I collected the trail came videos from the last three weeks and realized that I need to collect them more often. There were 1,000 photos on one card and 4,000 on the other. Yikes. Mostly known cats, then a smaller percentage of opossums, raccoons, deer, and an armadillo.
I kept seeing pairings of raccoon and opossum photos, so I selected those for download.
Photo description: night vision view of a raccoon and opossum on a small wood porch
While not fighting enemies, these two aren’t friends either.
Photo description: same two animals, opossum has its mouth open
Still, they occupied the porch together circulating around the bowls looking for snacks for over ten minutes.
I love purple thistles. The adoration probably started when I visited Scotland where it is the national flower. Yes, they are prickly, yes, they take over wild areas, but the blooms are stunning and grow tall and strong.
Photo description: Texas Purple Thistle stand against a cloud dotted blue skyPhoto description: closeup of Texas purple Thistle in an empty lot
I had another knitter who wanted to talk brioche knitting, so I had to brush up on my skills. I found a beautiful variegated yarn and decided to work from the inside and the outside of the skein, which was stunning done in the two-color brioche ribbing.
Photo description: beginning brioche knitting with variegated yarn, orange leg out on the calico cat on my lap
The color shifts are stunning, but the mistakes in the knit were not. I have a 10 second rule: if a casual observer can’t see the mistake in 10 seconds don’t fix it. My mistakes added up and overwhelmed the rule.
Photo description: brioche knitting with numerous errors, a jag around row 8, misaligned yarn overs, and somehow loosing two columns, laying on a dilute calico cat
The yarn I’m working with is delicate, ripping out the knitting would have made the yarn unusable. Continuing on with all the mistakes was unthinkable, so I bound off and am going to try again.
And yes, those are pictures of two different cats on my lap. I have become a battle ground in cat chess.
I love knitting two socks at the same time on two circular needles, but I forget how to do the initial setup every time. Every. Time. So to help my future self, here is what worked this time (after many trials and errors.)
Photo description: loosely cast on 66 stitches using the long tail cast-on method with fingering weight wool yarn on Prym 2.5mm circular needlePhoto description: 33 stitches slipped knit-wise onto a second circular needle
With the first sock cast on and divided onto two separate circular needles, I cast on 66 stitches for the second sock and transferred all the stitches to a stitch holder.
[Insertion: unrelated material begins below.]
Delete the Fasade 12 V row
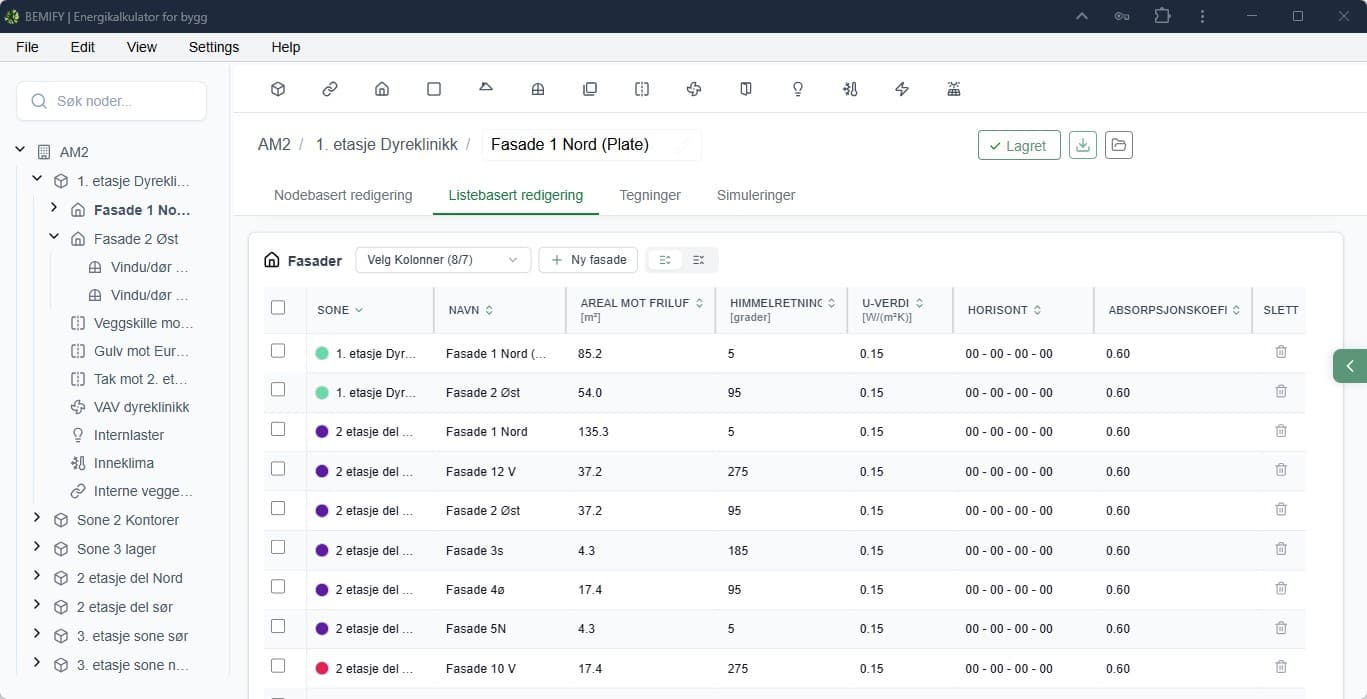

Photo description: transferring 33 stitches from the stitch holder to a circular needle Photo description: all stitches for both socks transferred to two circular needles so that the “U” shape of each sock has the open side to the left and the closed side to the right
For me, the trickiest part is getting the two socks in the same direction on the needles, then keeping the stitches untwisted as I join the first row. After that, for me, it is smooth sailing. I never cross the two circular needles, always using the ends of one needle set to knit half of one sock, then half of the other sock (remember to switch yarn sources for each sock, so they stay separate.)
On this particular sock set, I will be knitting a 3×3 rib to start.
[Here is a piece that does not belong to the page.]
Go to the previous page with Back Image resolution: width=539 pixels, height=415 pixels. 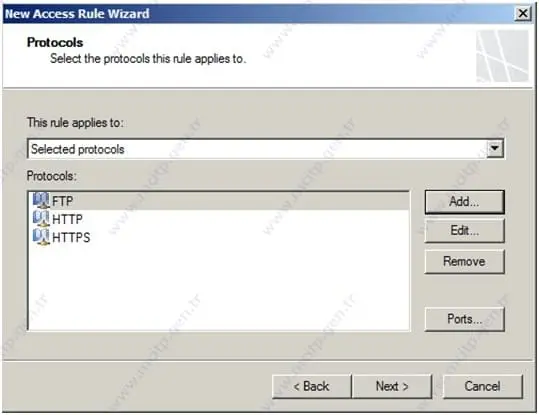(311, 386)
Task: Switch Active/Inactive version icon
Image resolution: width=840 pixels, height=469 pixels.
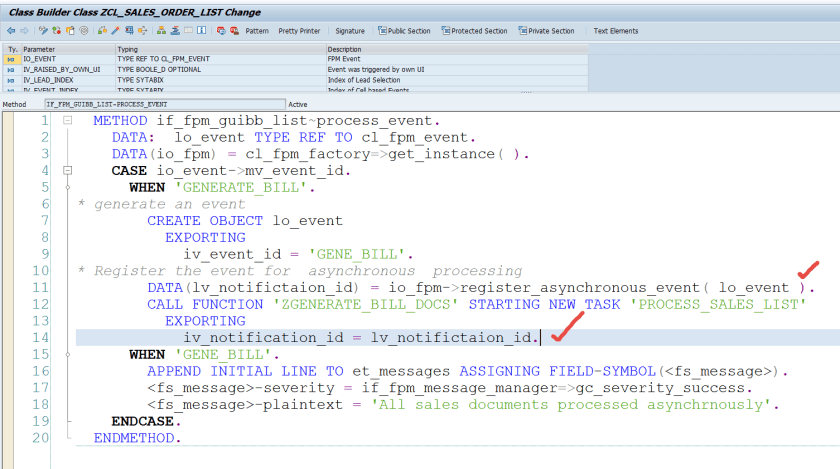Action: (x=57, y=31)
I’ve been twining with plant bast fibers (the long ones from the stems of plants), and wondered if I could twine long wool. I selected some Teeswater from my stash that has a staple length around 5-8 inches, grabbed a sponge and a spray bottle of water, and started twining. There was a bumpy learning curve, especially since I decided to learn to twine left handed to get an opposite twist. I wanted an S twist direction because my current favorite nålbinding stitch has a bias Z twist, and I thought the opposite twist yarn would help. It didn’t really.
Photo description: twined Teeswater wool and the beginnings of a nålbound pouch sitting on my jeans in the car while waiting in the pickup line
As I write this post, I’m wondering if the twist in my work is the stitch, or the method of construction I’m attempting. I’m working in the round, which is typical for nålbinding, but I’m working around a long base chain, which is a little different. I’ll keep on and see if things even out, either as I go, or after I block the finished work.
The exciting part of this project is there are no joins in the yarn, rather, the yarn is created as I go.